• WHAT YOU WILL DO: Copy all the entries word for word, but omit the pictures.

[Stored records]
=== Section Start ===

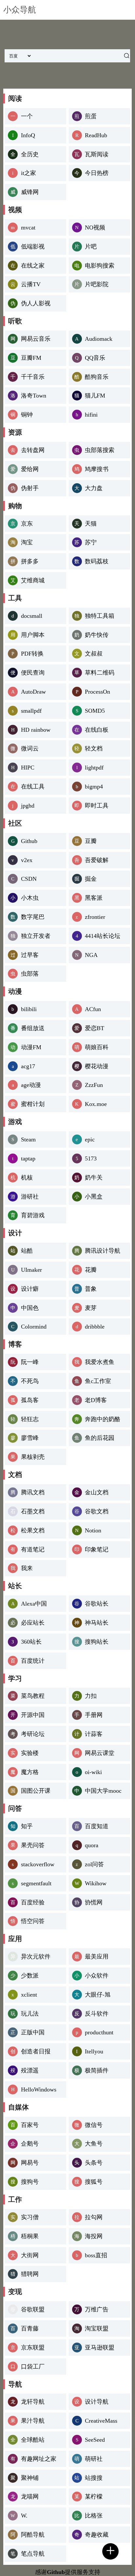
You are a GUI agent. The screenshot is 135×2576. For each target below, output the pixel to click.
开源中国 (33, 1715)
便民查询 (33, 672)
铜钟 (27, 414)
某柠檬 (94, 2496)
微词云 (30, 748)
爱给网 (30, 469)
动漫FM (31, 1047)
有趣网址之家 (38, 2459)
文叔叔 (94, 653)
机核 (27, 1177)
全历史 (30, 154)
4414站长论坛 (102, 936)
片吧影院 (96, 284)
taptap (28, 1158)
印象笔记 (96, 1549)
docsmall (31, 616)
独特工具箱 (99, 616)
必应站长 (33, 1622)
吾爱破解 (96, 860)
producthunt (99, 2032)
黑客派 (94, 898)
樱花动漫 (96, 1066)
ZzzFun (94, 1085)
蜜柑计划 (33, 1104)
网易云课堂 (99, 1753)
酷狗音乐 (96, 377)
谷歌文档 (96, 1511)
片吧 (91, 246)
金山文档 (96, 1492)
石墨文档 (33, 1511)
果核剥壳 (33, 1457)
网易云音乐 (35, 339)
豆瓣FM (31, 358)
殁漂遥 (30, 2070)
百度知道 (96, 1826)
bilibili (29, 1009)
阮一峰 (30, 1362)
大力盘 (94, 488)
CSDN (29, 879)
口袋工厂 (33, 2366)
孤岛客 (30, 1400)
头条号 (94, 2162)
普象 (91, 1289)
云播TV (31, 284)
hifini (91, 414)
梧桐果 (30, 2236)
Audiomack (98, 339)
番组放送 (33, 1028)
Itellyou (94, 2051)
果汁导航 (33, 2420)
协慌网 (94, 1902)
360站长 (31, 1641)
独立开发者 (35, 936)
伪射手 (30, 488)
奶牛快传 (96, 635)
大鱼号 (94, 2143)
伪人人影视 (35, 303)
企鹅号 (30, 2143)
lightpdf (94, 767)
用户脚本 (33, 635)
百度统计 (33, 1660)
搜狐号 (94, 2181)
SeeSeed (95, 2439)
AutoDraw (33, 691)
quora (91, 1845)
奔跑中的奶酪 (102, 1419)
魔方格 (30, 1772)
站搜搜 (94, 2478)
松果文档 (33, 1530)
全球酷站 (33, 2439)
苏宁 (91, 542)
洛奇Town (33, 395)
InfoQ (28, 135)
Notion (93, 1530)
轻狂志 (30, 1419)
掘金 (91, 879)
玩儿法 (30, 2013)
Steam (28, 1139)
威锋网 (30, 192)
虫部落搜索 (99, 450)
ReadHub (96, 135)
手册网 (94, 1715)
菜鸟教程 (33, 1696)
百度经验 (33, 1902)
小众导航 (19, 9)
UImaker (31, 1269)
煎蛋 (91, 116)
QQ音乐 (95, 358)
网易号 (30, 2162)
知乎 (27, 1826)
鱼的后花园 (99, 1438)
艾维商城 (33, 580)
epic (90, 1139)
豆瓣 (91, 841)
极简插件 (96, 2070)
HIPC (27, 767)
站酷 (27, 1250)
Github (29, 841)
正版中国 (33, 2032)
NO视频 (95, 227)
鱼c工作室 (98, 1381)
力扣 (91, 1696)
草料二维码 (99, 672)
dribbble (95, 1326)
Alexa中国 (34, 1603)
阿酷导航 (33, 2534)
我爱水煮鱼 (99, 1362)
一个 (27, 116)
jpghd (27, 805)
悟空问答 (33, 1921)
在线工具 (33, 786)
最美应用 (96, 1956)
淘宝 (27, 542)
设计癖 (30, 1289)
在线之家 (33, 265)
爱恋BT (94, 1028)
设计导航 (96, 2401)
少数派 (30, 1975)
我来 (27, 1568)
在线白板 (96, 729)
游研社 (30, 1196)
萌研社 (94, 2459)
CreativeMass (101, 2420)
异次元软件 (35, 1956)
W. (24, 2515)
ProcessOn (97, 691)
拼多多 (30, 561)
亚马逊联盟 (99, 2347)
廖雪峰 (30, 1438)
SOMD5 (95, 710)
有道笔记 (33, 1549)
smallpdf (31, 710)
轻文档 (94, 748)
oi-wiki (93, 1772)
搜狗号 (30, 2181)
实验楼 (30, 1753)
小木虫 (30, 898)
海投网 (94, 2236)
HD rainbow (35, 729)
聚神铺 (30, 2478)
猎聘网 (30, 2274)
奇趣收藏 (96, 2534)
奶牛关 (94, 1177)
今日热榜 (96, 173)
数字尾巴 (33, 917)
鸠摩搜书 (96, 469)
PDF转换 (32, 653)
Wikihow (95, 1883)
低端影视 (33, 246)
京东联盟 (33, 2347)
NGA (91, 955)
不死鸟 (30, 1381)
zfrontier (95, 917)
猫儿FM (95, 395)
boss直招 (96, 2255)
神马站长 (96, 1622)
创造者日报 (35, 2051)
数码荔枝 (96, 561)
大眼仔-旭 (97, 1994)
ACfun (93, 1009)
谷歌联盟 (33, 2309)
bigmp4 (94, 786)
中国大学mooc (103, 1790)
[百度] (126, 55)
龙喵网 (30, 2496)
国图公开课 (35, 1790)
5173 (91, 1158)
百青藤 (30, 2328)
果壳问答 (33, 1845)
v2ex (26, 860)
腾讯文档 (33, 1492)
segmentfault (36, 1883)
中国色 (30, 1308)
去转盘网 (33, 450)
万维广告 (96, 2309)
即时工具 (96, 805)
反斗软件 (96, 2013)
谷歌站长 (96, 1603)
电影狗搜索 (99, 265)
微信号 (94, 2125)
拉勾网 (94, 2217)
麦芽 (91, 1308)
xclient (29, 1994)
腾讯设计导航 (102, 1250)
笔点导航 (33, 2553)
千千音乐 (33, 377)
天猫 (91, 523)
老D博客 (96, 1400)
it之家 (28, 173)
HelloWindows (38, 2089)
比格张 (94, 2515)
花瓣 (91, 1269)
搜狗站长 (96, 1641)
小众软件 (96, 1975)
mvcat (28, 227)
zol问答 (94, 1864)
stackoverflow (37, 1864)
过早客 (30, 955)
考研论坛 (33, 1734)
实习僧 (30, 2217)
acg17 (28, 1066)
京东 (27, 523)
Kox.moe (96, 1104)
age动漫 (31, 1085)
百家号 (30, 2125)
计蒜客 (94, 1734)
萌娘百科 (96, 1047)
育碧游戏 (33, 1215)
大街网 (30, 2255)
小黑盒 (94, 1196)
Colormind (34, 1326)
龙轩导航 (33, 2401)
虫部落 (30, 973)
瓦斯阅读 (96, 154)
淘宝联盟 (96, 2328)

=== Section End ===

• ANSWER SPACE:
You are a GUI agent. The screenshot is 135×2576. For each target below, output the pixel to click.
开源中国 (33, 1715)
便民查询 (33, 672)
铜钟 (27, 414)
某柠檬 (94, 2496)
微词云 (30, 748)
爱给网 (30, 469)
动漫FM (31, 1047)
有趣网址之家 (38, 2459)
文叔叔 (94, 653)
机核 (27, 1177)
全历史 (30, 154)
4414站长论坛 (102, 936)
片吧影院 (96, 284)
taptap (28, 1158)
印象笔记 (96, 1549)
docsmall (31, 616)
独特工具箱 (99, 616)
必应站长 (33, 1622)
吾爱破解 (96, 860)
producthunt (99, 2032)
黑客派 (94, 898)
樱花动漫 (96, 1066)
ZzzFun (94, 1085)
蜜柑计划 (33, 1104)
网易云课堂 (99, 1753)
酷狗音乐 (96, 377)
谷歌文档 (96, 1511)
片吧 (91, 246)
金山文档 (96, 1492)
石墨文档 (33, 1511)
果核剥壳 (33, 1457)
网易云音乐 (35, 339)
豆瓣FM (31, 358)
殁漂遥 (30, 2070)
百度知道 (96, 1826)
bilibili (29, 1009)
阮一峰 (30, 1362)
大力盘 (94, 488)
CSDN (29, 879)
口袋工厂 (33, 2366)
孤岛客 (30, 1400)
头条号 (94, 2162)
普象 (91, 1289)
云播TV (31, 284)
hifini (91, 414)
梧桐果 (30, 2236)
Audiomack (98, 339)
番组放送 (33, 1028)
Itellyou (94, 2051)
果汁导航 (33, 2420)
协慌网 (94, 1902)
360站长 (31, 1641)
独立开发者 (35, 936)
伪射手 (30, 488)
奶牛快传 (96, 635)
大鱼号 (94, 2143)
伪人人影视 (35, 303)
企鹅号 (30, 2143)
lightpdf (94, 767)
用户脚本 (33, 635)
百度统计 (33, 1660)
搜狐号 (94, 2181)
SeeSeed (95, 2439)
AutoDraw (33, 691)
quora (91, 1845)
奔跑中的奶酪 (102, 1419)
魔方格 (30, 1772)
站搜搜 (94, 2478)
松果文档 (33, 1530)
全球酷站 (33, 2439)
苏宁 (91, 542)
洛奇Town (33, 395)
InfoQ (28, 135)
Notion (93, 1530)
轻狂志 (30, 1419)
掘金 (91, 879)
玩儿法 (30, 2013)
Steam (28, 1139)
威锋网 (30, 192)
虫部落搜索 (99, 450)
ReadHub (96, 135)
手册网 (94, 1715)
菜鸟教程 (33, 1696)
百度经验 (33, 1902)
小众导航 (19, 9)
UImaker (31, 1269)
煎蛋 (91, 116)
QQ音乐 (95, 358)
网易号 (30, 2162)
知乎 (27, 1826)
鱼的后花园 (99, 1438)
艾维商城 (33, 580)
epic (90, 1139)
豆瓣 (91, 841)
极简插件 (96, 2070)
HIPC (27, 767)
站酷 (27, 1250)
Github (29, 841)
正版中国 (33, 2032)
NO视频 (95, 227)
鱼c工作室 (98, 1381)
力扣 (91, 1696)
草料二维码 (99, 672)
dribbble (95, 1326)
Alexa中国 (34, 1603)
阿酷导航 (33, 2534)
我爱水煮鱼 (99, 1362)
一个 (27, 116)
jpghd (27, 805)
悟空问答 (33, 1921)
在线工具 (33, 786)
最美应用 (96, 1956)
淘宝 (27, 542)
设计癖 (30, 1289)
在线之家 (33, 265)
爱恋BT (94, 1028)
设计导航 (96, 2401)
少数派 (30, 1975)
我来 (27, 1568)
在线白板 (96, 729)
游研社 (30, 1196)
萌研社 (94, 2459)
CreativeMass (101, 2420)
异次元软件 (35, 1956)
W. (24, 2515)
ProcessOn (97, 691)
拼多多 (30, 561)
亚马逊联盟 (99, 2347)
廖雪峰 (30, 1438)
SOMD5 (95, 710)
有道笔记 (33, 1549)
smallpdf (31, 710)
轻文档 (94, 748)
oi-wiki (93, 1772)
搜狗号 (30, 2181)
实验楼 (30, 1753)
小木虫 (30, 898)
海投网 (94, 2236)
HD rainbow (35, 729)
聚神铺 (30, 2478)
猎聘网 (30, 2274)
奇趣收藏 (96, 2534)
奶牛关 (94, 1177)
今日热榜 (96, 173)
数字尾巴 (33, 917)
鸠摩搜书 (96, 469)
PDF转换 (32, 653)
Wikihow (95, 1883)
低端影视 (33, 246)
京东联盟 (33, 2347)
NGA (91, 955)
不死鸟 (30, 1381)
zfrontier (95, 917)
猫儿FM (95, 395)
boss直招 (96, 2255)
神马站长 (96, 1622)
创造者日报 (35, 2051)
数码荔枝 (96, 561)
大眼仔-旭 (97, 1994)
ACfun (93, 1009)
谷歌联盟 (33, 2309)
bigmp4 (94, 786)
中国大学mooc (103, 1790)
[百度] (126, 55)
龙喵网 (30, 2496)
国图公开课 (35, 1790)
5173 (91, 1158)
百青藤 (30, 2328)
果壳问答 (33, 1845)
v2ex (26, 860)
腾讯文档 (33, 1492)
segmentfault (36, 1883)
中国色 (30, 1308)
去转盘网 (33, 450)
万维广告 (96, 2309)
即时工具 (96, 805)
反斗软件 (96, 2013)
谷歌站长 (96, 1603)
电影狗搜索 (99, 265)
微信号 (94, 2125)
拉勾网 (94, 2217)
麦芽 (91, 1308)
xclient (29, 1994)
腾讯设计导航 (102, 1250)
笔点导航 (33, 2553)
千千音乐 (33, 377)
天猫 (91, 523)
老D博客 (96, 1400)
it之家 (28, 173)
HelloWindows (38, 2089)
比格张 (94, 2515)
花瓣 (91, 1269)
搜狗站长 (96, 1641)
小众软件 (96, 1975)
mvcat (28, 227)
zol问答 (94, 1864)
stackoverflow (37, 1864)
过早客 (30, 955)
考研论坛 (33, 1734)
实习僧 (30, 2217)
acg17 (28, 1066)
京东 (27, 523)
Kox.moe (96, 1104)
age动漫 (31, 1085)
百家号 (30, 2125)
计蒜客 (94, 1734)
萌娘百科 (96, 1047)
育碧游戏 (33, 1215)
大街网 (30, 2255)
小黑盒 (94, 1196)
Colormind (34, 1326)
龙轩导航 (33, 2401)
虫部落 (30, 973)
瓦斯阅读 (96, 154)
淘宝联盟 (96, 2328)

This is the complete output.